Friday, February 19, 2016

Wobbling in Place

I've had the great privilege of working closely with CH since going on full time with YL. She is so spirit-filled, composed, creative, visionary. We get down with how-are-you-really's and pray it out before gettin' down to business.  It's an incredible blessing.




Today I said I'm a bit turbulent, that it's Gramma's birthday today, and I miss her so very much. She was a mom and a friend to me.

CH said, you're kidding! It would have been her mother L's birthday today too.

It's not the only parallel in our stories. When we first met, we swapped stories of silence and speaking, truth to power.

Happy birthday to our dearly loved ghosts.

Hugs all around.



Thanks Abba.




Her mother who was murdered by her neighbor in a drunken brawl, when CH was 18. How the months before that, the Lord had orchestrated it such that nothing was left unsaid, there were no regrets.
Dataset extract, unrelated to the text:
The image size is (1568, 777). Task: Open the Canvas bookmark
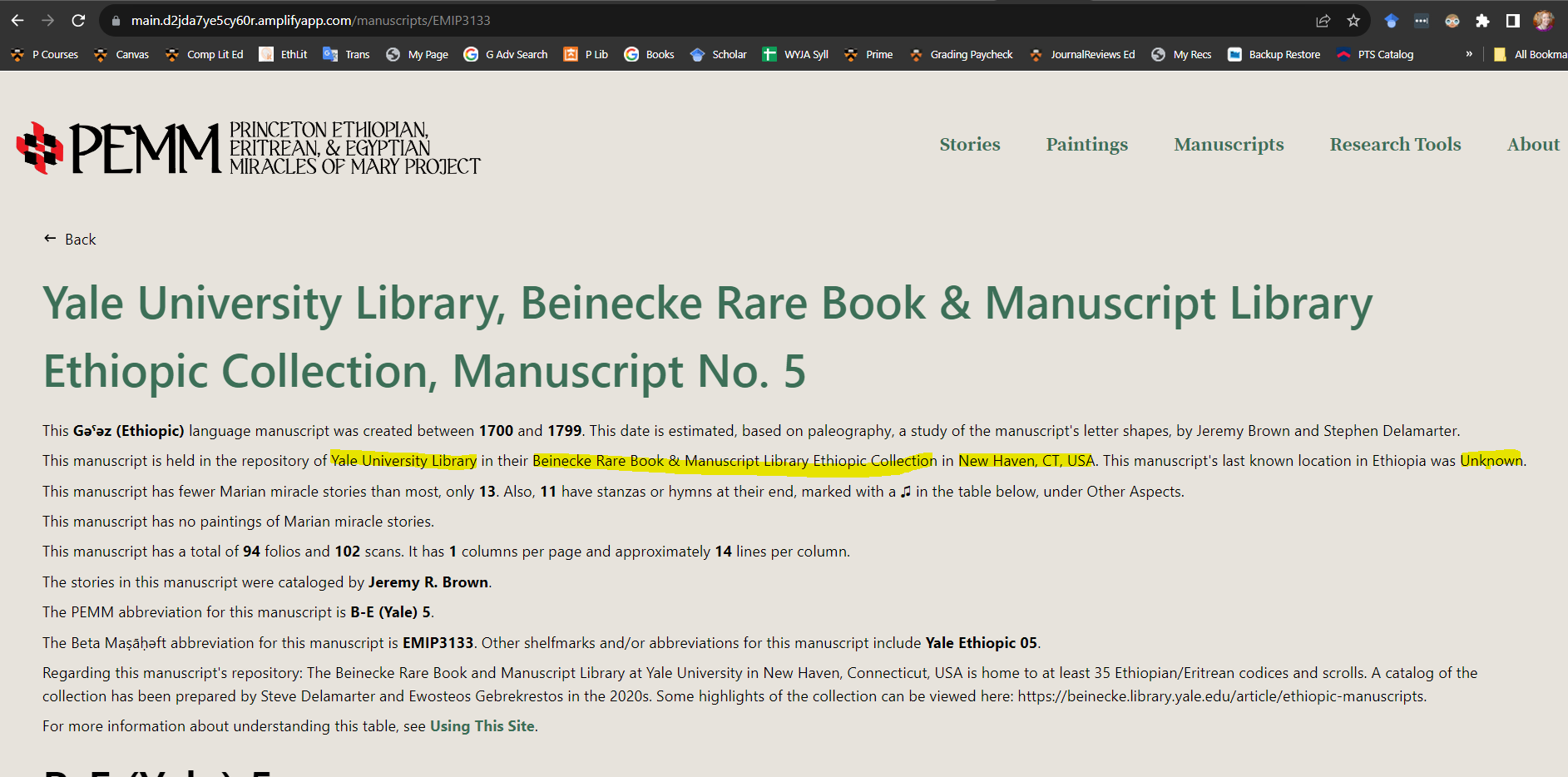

How they got their first and last photograph together. How she learned how crazy her ma really was about her.

How are you so brave and composed C? After all that you have lived through. It certainly gives me hope. I feel so wobbly all the time. Any surefootedness seems so tenuous, like testing the strength of ice on a frozen lake.

You are seeing the end result, girl. I wobbled most my way through the last three decades. You are right where you should be. It is okay.
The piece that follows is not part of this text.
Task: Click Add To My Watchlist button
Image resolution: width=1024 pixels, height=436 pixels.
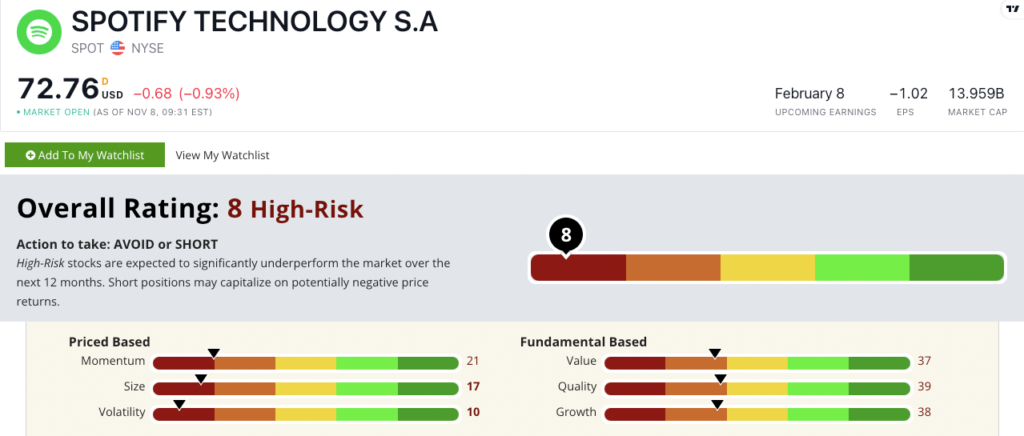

every single story is a story about love
both the overflowing cup
and the painful lack thereof





****


P's match news this morning and re-considerations this week, reminders of perfect pruning, Your goodness, how You do not waste good faith. We talked about my N-approved choice of breakup tunes, how much it slays me, why I thought she should give it a spin (MDL & JLB also have steered her toward this album). Grieving and expressing love to someone so unfamiliar yet so missed and longed for.  The great paradox of her being everything you want and everything you can't have, everything she cannot be. You just have her, as she is, and that's what you have to and get to love. Carrie had schizophrenia. Sufjan slays me.

Friday, February 12, 2016

Little Sawdust Heart (more on ravishing and lavishing)
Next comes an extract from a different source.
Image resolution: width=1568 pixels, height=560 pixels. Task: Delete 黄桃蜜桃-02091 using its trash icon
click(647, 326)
“Real isn’t how you are made,” said the Skin Horse, “It’s a thing that happens to you. When a child loves you for a long, long time, not just to play with, but really loves you, then you become Real.”

“Does it hurt?” asked the Rabbit.

“Sometimes” said the Skin Horse, for he was always truthful. “When you are Real you don’t mind being hurt.”

“Does it happen all at once, like being wound up,” he asked, “or bit by bit?”

“It doesn’t happen all at once.” said the Skin Horse. “You become. It takes a long time. That’s why it doesn’t often happen to people who break easily or have sharp edges, or who have to be carefully kept. Generally, by the time you are Real, most of your hair has been rubbed off, and your eyes drop out and you get loose in your joints and very shabby. But these things don’t matter at all, because once you become Real you can’t be ugly, except to people who don’t understand.”


____


The Rabbit sighed. He thought it would be a long time before this magic called Real happened to him. He longed to become Real, to know what it felt like; and yet the idea of growing shabby and losing his eyes and whiskers was rather sad. He wished that he could become it without these uncomfortable things happening to him.

____


He thought of those long sunlit hours in the garden–how happy they were–and a great sadness came over him. He seemed to see them all pass before him, each more beautiful than the other, the fairy huts . . . the wonderful day when he first knew that he was Real. He thought of the Skin Horse, so wise and gentle, and all that he had told him. Of what use was it to be loved and lose one's beauty and become Real if it all ended like this?